Dans cette histoire d’hommes, l’apparition de Memphis, l’unique personnage féminin, est curieusement l’un des meilleurs moments du film. Assise dans la rue, sur une valise en sa robe de soie verte, une ombrelle à la main, sous un soleil écrasant, elle en impose immédiatement. On pense instamment à Brigitte Bardot, tant l’actrice Jocelyn Lane rappelle l’actrice de Et Dieu créa la femme, même air mutin, attitude gentiment provocante et tenue sexy. En même temps, rien d’étonnant à cela, Jocelyn Lane était surnommé la « Bardot British ». Elle apporte une touche d’érotisme et de modernité des plus agréables. Avec son personnage, on sent que l’on commence à s’éloigner des cannons du classicisme westernien. Les autres personnages de l’expédition sont parfaitement croqués; au fur et à mesure de leur progression en territoire Comanche ils dévoilent leurs passés. Evidemment, ils ne sont pas tout blancs, plutôt des traumatisés et c’est tant mieux. Ils n’en deviennent que plus attachants et on finit par regretter qu’ils soient sacrifiés sur l’autel de l’affrontement entre le capitaine Martin et le méchant Joe Barlow. Il en va ainsi de Krausman, véritable psychopathe dont l’unique but est de tuer et de scalper des indiens en mémoire de sa femme et de son fils. C’est un personnage intéressant à qui Claude Akins prête ses traits, une vraie gueule de cinéma, un solide second rôle de bon nombre de séries B tous genres confondus. Tout comme le Dr. Hanneford (Linden Chiles), traumatisé par les horreurs de la guerre de Sécession et le frère d’un soldat tué à l’attaque du convoi. Sans Foi ni loi nous offre une belle galerie de crapules.
Tourné en grande partie en décors naturels aux Etats-Unis, Sans foi ni loi apporte à l’époque une sorte d’air frais sur les écrans avec son classicisme, à mettre aussi à son crédit une excellente utilisation du format large et une très belle photographie en technicolor. Earl Bellamy réalise avec conviction ses scènes d’action : l’attaque du convoi, des bagarres viriles, l’attaque des Indiens, etc. Sans foi ni loi, western vif et plaisant, s’inscrit dans la tradition des spectacles populaires qui faisaient le bonheur des mythiques salles de quartier.
Fernand Garcia
Sans foi ni loi est édité par Sidonis / Calysta dans la collection Western de Légende, la référence du genre, et comme toujours le film est proposé dans une très belle copie HD. En complément, une unique présentation du film par Patrick Brion. Comme à son habitude, il revient sur les westerns de l’année 1966. Il évoque la carrière d’Earl Bellamy, le souvenir de Dan Dureya et le décolleté (quoi de plus naturel) de Jocelyn Lane. Brion avoue un faible pour le classicisme de Sans Foi ni loi (9 minutes).
Sans foi ni loi (Incident at Phantom Hill) un film d’Earl Bellamy avec Robert Fuller, Jocelyn Lane, Dan Duryea, Tom Simcox, Claude Akins, Noah Beery, Linden Chiles. Scénario : Frank S. Nugent & Ken Pettus d’après une histoire de Harry Tatelman. Directeur de la photographie : William Margulies. Décors : Alexander Golitzen & Howard Johnson. Montage : Gene Milford. Musique : Hans J. Salter. Producteur : Harry Tatelman. Production : Universal Pictures. Etats-Unis. 1966. 84 minutes. Technicolor. Techniscope. Format image : 2.35 :1. 16/9e compatible 4/3. Son Dolby Digital mono. 2.0. VF et VOSTF. Tous Publics.

**CONSIGNE**
Reformulez sous forme de liste le paragraphe du texte d'étude qui commence par « Sans foi ni loi est édité par », en gardant ses faits principaux.

(Entrées de données enregistrées)
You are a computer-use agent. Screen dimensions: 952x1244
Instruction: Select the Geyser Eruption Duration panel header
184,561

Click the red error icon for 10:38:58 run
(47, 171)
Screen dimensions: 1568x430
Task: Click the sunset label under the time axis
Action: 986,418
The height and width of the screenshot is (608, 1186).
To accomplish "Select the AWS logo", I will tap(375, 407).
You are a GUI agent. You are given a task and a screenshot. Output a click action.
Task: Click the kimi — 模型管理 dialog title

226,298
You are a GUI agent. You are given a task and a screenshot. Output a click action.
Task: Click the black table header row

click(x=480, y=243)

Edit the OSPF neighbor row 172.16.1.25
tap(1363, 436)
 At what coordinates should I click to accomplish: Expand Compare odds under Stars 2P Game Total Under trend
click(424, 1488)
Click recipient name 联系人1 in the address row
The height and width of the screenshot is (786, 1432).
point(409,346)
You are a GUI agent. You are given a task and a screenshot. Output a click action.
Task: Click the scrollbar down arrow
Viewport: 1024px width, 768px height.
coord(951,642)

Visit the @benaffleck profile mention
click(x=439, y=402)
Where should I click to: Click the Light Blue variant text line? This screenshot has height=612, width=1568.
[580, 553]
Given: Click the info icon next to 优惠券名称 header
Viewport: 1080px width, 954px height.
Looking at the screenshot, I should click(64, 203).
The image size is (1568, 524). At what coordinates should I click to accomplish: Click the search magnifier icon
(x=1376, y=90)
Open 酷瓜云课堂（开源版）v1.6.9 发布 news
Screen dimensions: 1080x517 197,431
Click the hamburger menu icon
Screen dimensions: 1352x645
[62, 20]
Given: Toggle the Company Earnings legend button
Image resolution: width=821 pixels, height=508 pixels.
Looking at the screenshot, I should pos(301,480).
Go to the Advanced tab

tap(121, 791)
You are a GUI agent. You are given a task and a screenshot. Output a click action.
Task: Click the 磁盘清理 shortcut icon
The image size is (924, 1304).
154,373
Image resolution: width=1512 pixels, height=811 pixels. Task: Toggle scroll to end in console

**RÉPONSE**
- Éditeur : Sidonis / Calysta, dans la collection Western de Légende.
- Le film est proposé dans une très belle copie HD.
- Unique complément : une présentation du film par Patrick Brion (9 minutes).
- Brion y revient sur les westerns de 1966, la carrière d'Earl Bellamy et plusieurs interprètes, dont Jocelyn Lane.
- Il avoue un faible pour le classicisme du film.